(Data for locating words and elements)

****

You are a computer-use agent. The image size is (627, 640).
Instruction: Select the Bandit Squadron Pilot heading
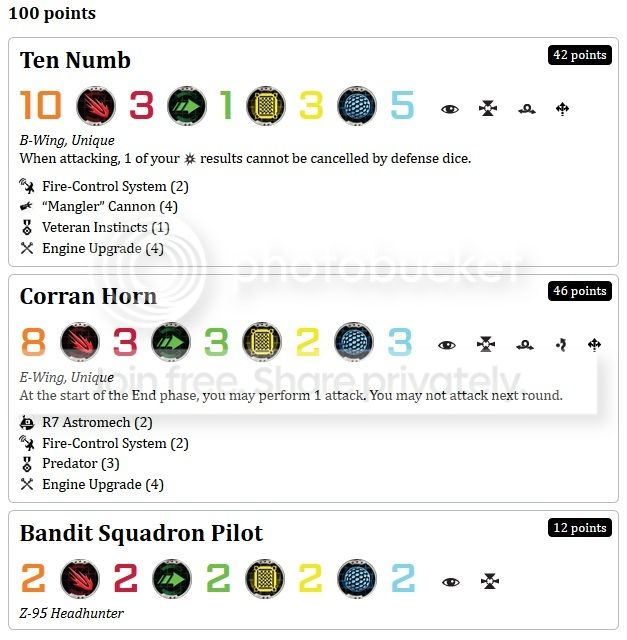point(141,533)
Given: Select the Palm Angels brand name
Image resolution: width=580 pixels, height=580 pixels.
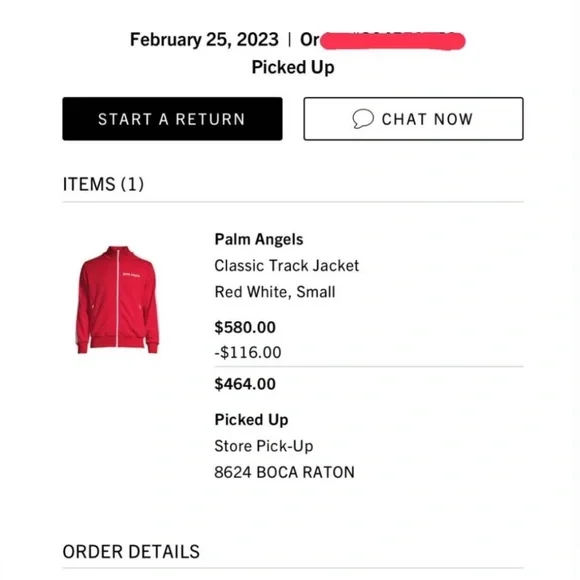Looking at the screenshot, I should pyautogui.click(x=259, y=239).
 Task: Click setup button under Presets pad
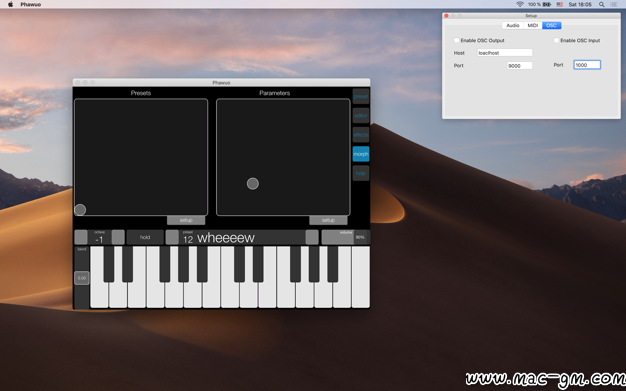pos(186,220)
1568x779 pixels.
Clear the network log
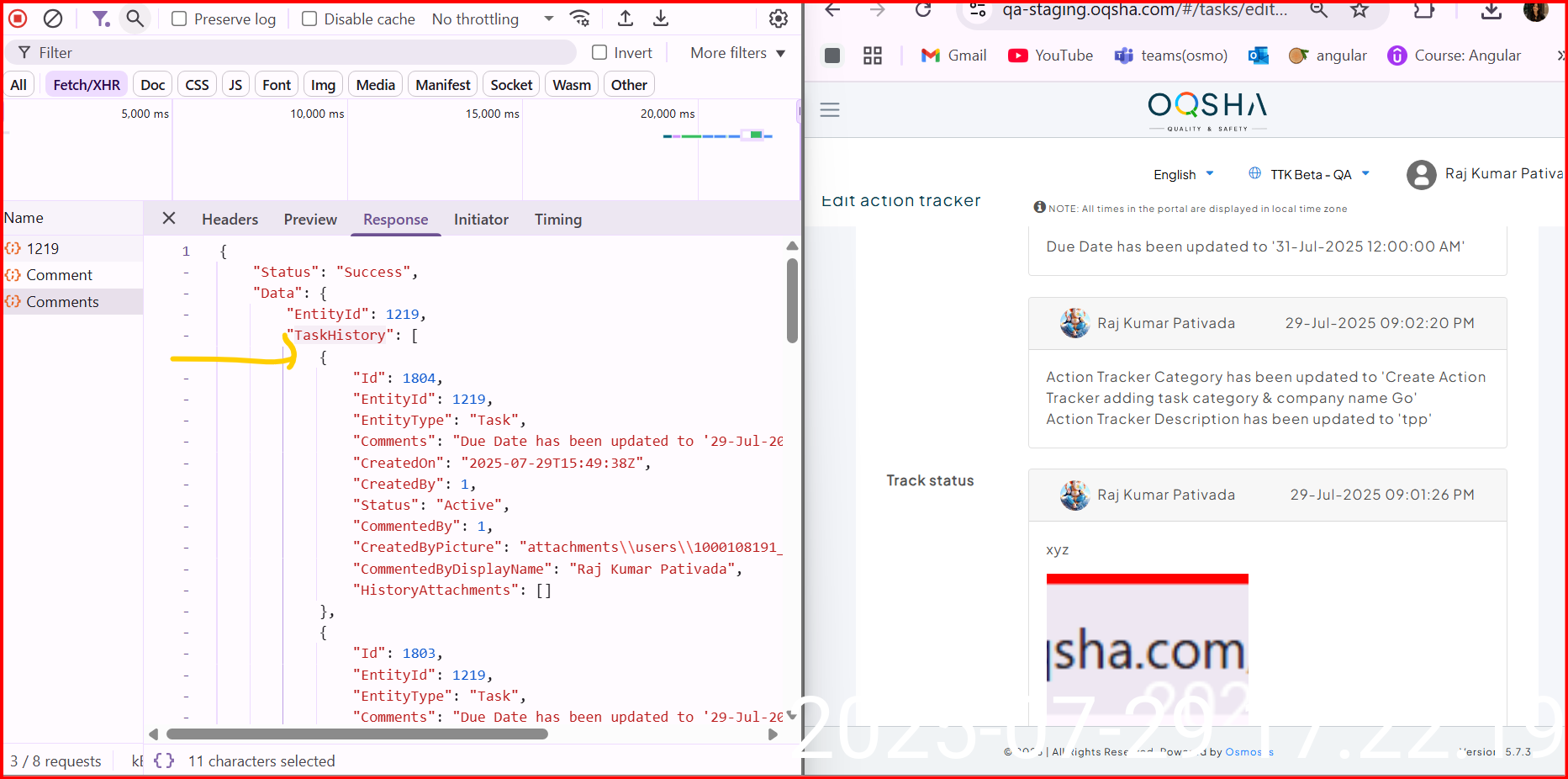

****

_The problem_
Please repeat all of the data above word for word, leaving out the pictures.

_Solved problem_
You are a computer-use agent. The image size is (627, 640).
Instruction: Select the Bandit Squadron Pilot heading
point(141,533)
Given: Select the Palm Angels brand name
Image resolution: width=580 pixels, height=580 pixels.
Looking at the screenshot, I should pyautogui.click(x=259, y=239).
 Task: Click setup button under Presets pad
pos(186,220)
1568x779 pixels.
Clear the network log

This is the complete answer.